____ EXTRACTED INFORMATION

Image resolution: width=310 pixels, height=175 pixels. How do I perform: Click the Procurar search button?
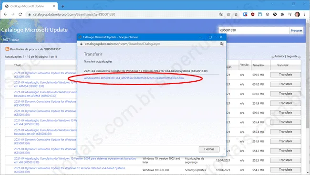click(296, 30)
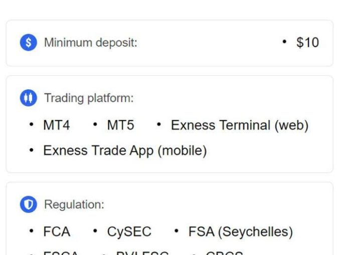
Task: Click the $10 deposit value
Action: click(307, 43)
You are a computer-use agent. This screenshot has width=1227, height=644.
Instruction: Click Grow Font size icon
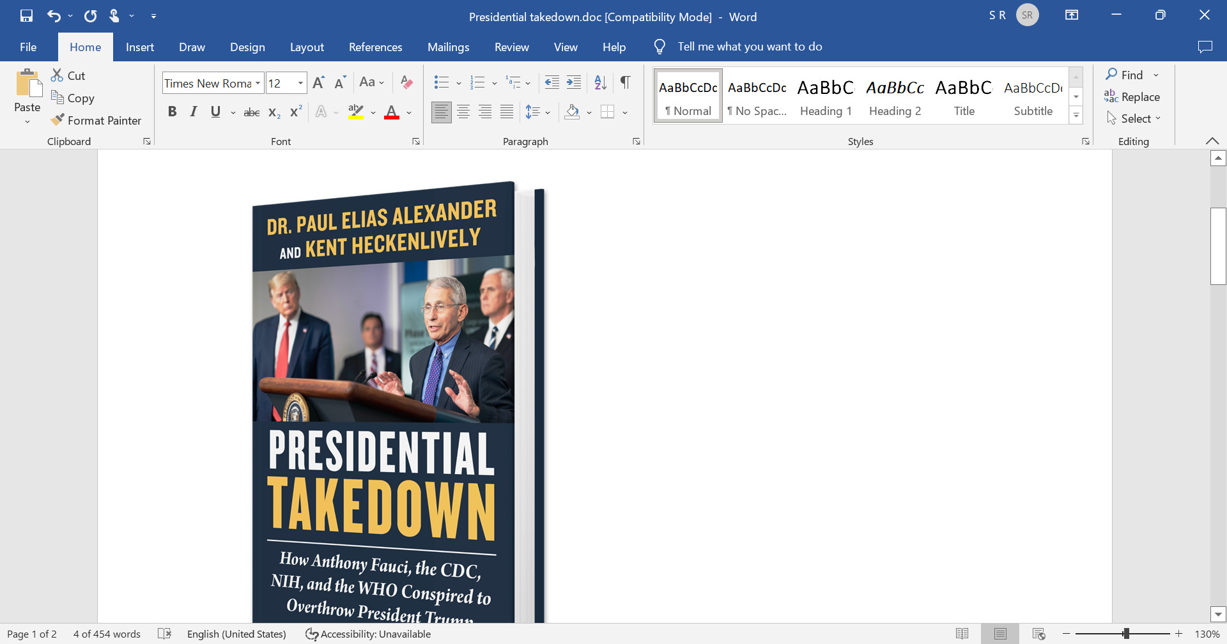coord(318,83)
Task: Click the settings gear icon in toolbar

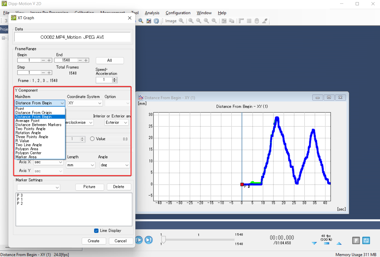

________

- _PROBLEM TO WORK ON_
Output each line of the data above as a numbered list, skipping blank lines and leaving out the pictures.

- _EXPECTED ANSWER_
1. Image resolution: width=310 pixels, height=175 pixels. How do I perform: Click the Procurar search button?
2. click(296, 30)
3. Task: Click the $10 deposit value
4. Action: click(307, 43)
5. You are a computer-use agent. This screenshot has width=1227, height=644.
6. Instruction: Click Grow Font size icon
7. coord(318,83)
8. Task: Click the settings gear icon in toolbar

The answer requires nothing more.